Short Semantic MediaWiki Tutorial (with link to sandbox)

On the occasion of the recent publication of our book, Social Semantic Web, we have created an accompanying wiki for you to explore the contents of the book and obtain information about its authors. Staying true to the motto “Eat your own dog food”, the Semantic Web Company has used a semantic wiki for that purpose.

We opted for Semantic MediaWiki (SMW) and the extensions Semantic Forms and Semantic Drilldown. In this blog post we’ll take a look at the handy features you get with these. This short tutorial is based on my SMW demonstration at the Web of Data Practitioners’ Days in Vienna two weeks ago.

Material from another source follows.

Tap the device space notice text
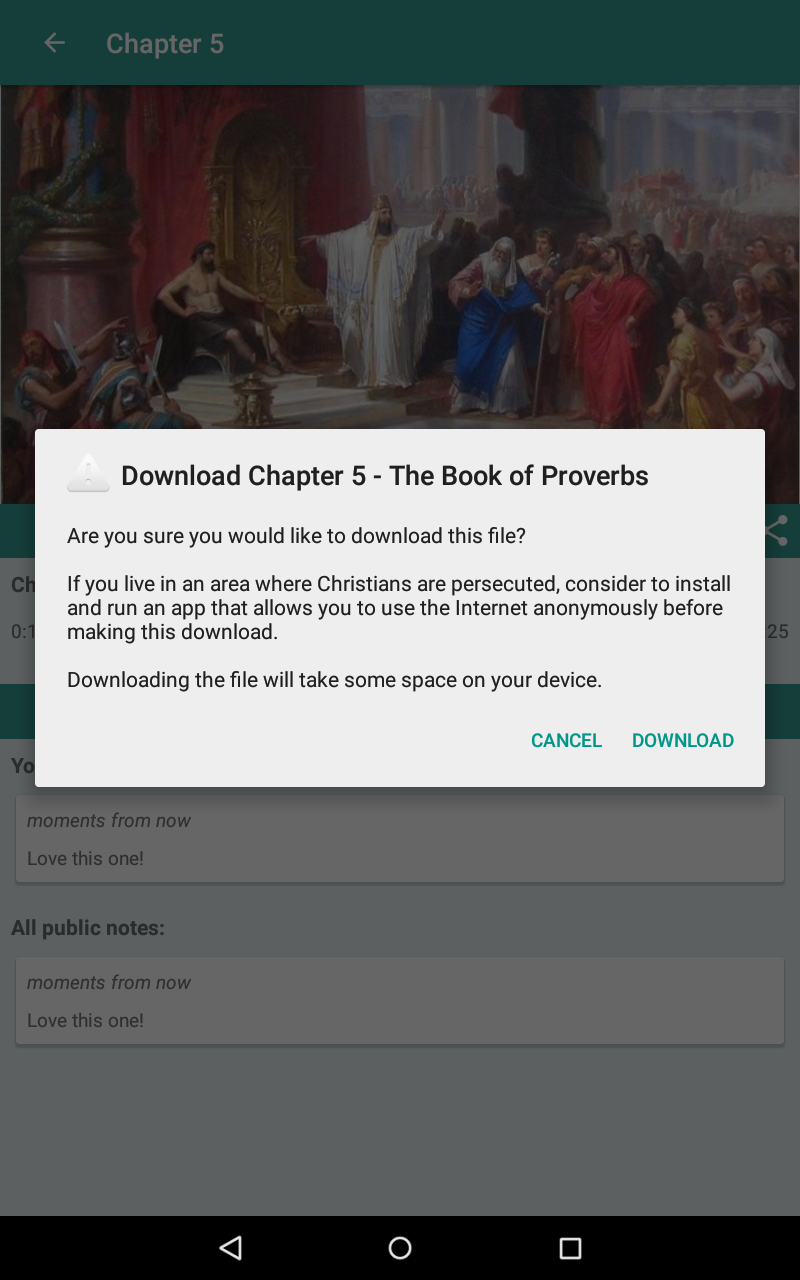This screenshot has height=1280, width=800. [334, 680]
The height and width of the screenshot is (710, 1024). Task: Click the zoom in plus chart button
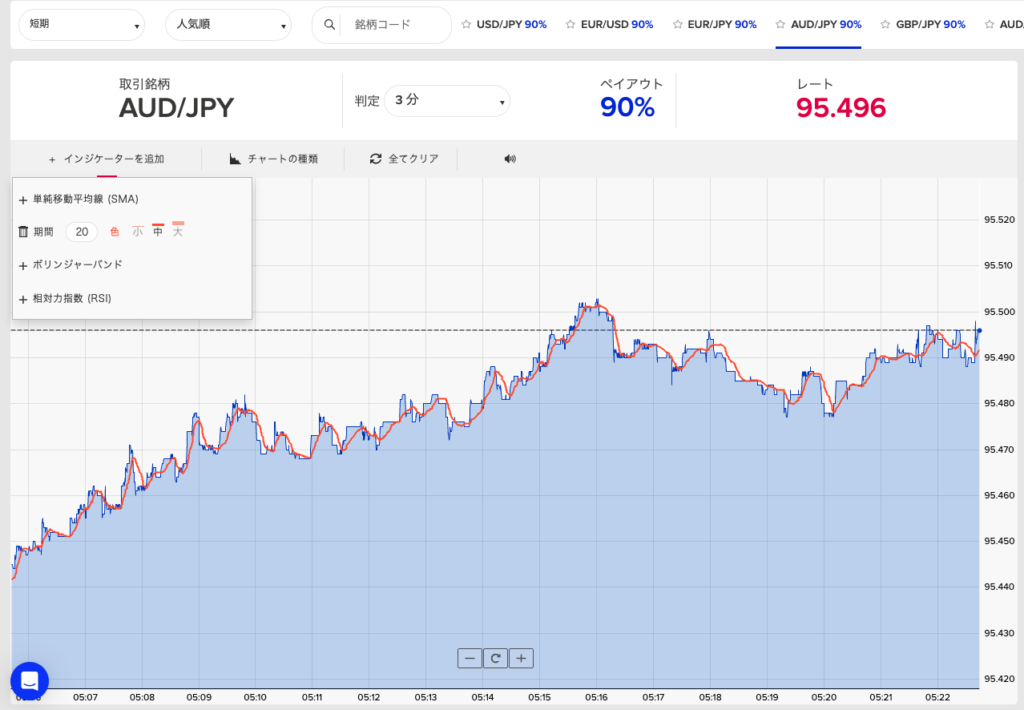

As the book is in German, the wiki is set up in German, too, but that shouldn’t be a problem for understanding the demonstrated features. For the following examples, we have created a mirror of our productive wiki, so don’t hesitate to edit and play with this mirror wiki (we might refresh it occasionally, so don’t write any data into the wiki that you don’t also have stored elsewhere). This tutorial is going to take you through the following SMW features:

  • Automatically created lists
  • Faceted search
  • Semantic queries
  • Entering data via forms
  • RDF export

So let’s see what these features hold for us.

  • Automatically created lists

A common problem in wikis like Wikipedia is the (amount of) effort it requires to create and maintain various lists like the list of the EU’s largest cities. It’s an equally laborious and error-prone activity to keep such lists up to date; as a result, there are a lot of useful Wikipedia lists we can imagine that don’t exist at all, like a list of the world’s largest corporations with a CEO younger than 35.

In SMW it is easy to create all kinds of lists with queries. This page for the book’s table of contents is an example. View its source to see the inline queries used to generate the page (click to enlarge or view the source on the wiki):

Semantic Media Wiki Query

As a result, the list is generated afresh any time the table of contents page is called up. If the data on an article’s page has changed, it will also be updated in that list – while in regular MediaWikis one has to manually update the data in both places (the article, and the list), which, apart from the extra work, also makes errors and inconsistencies much more likely.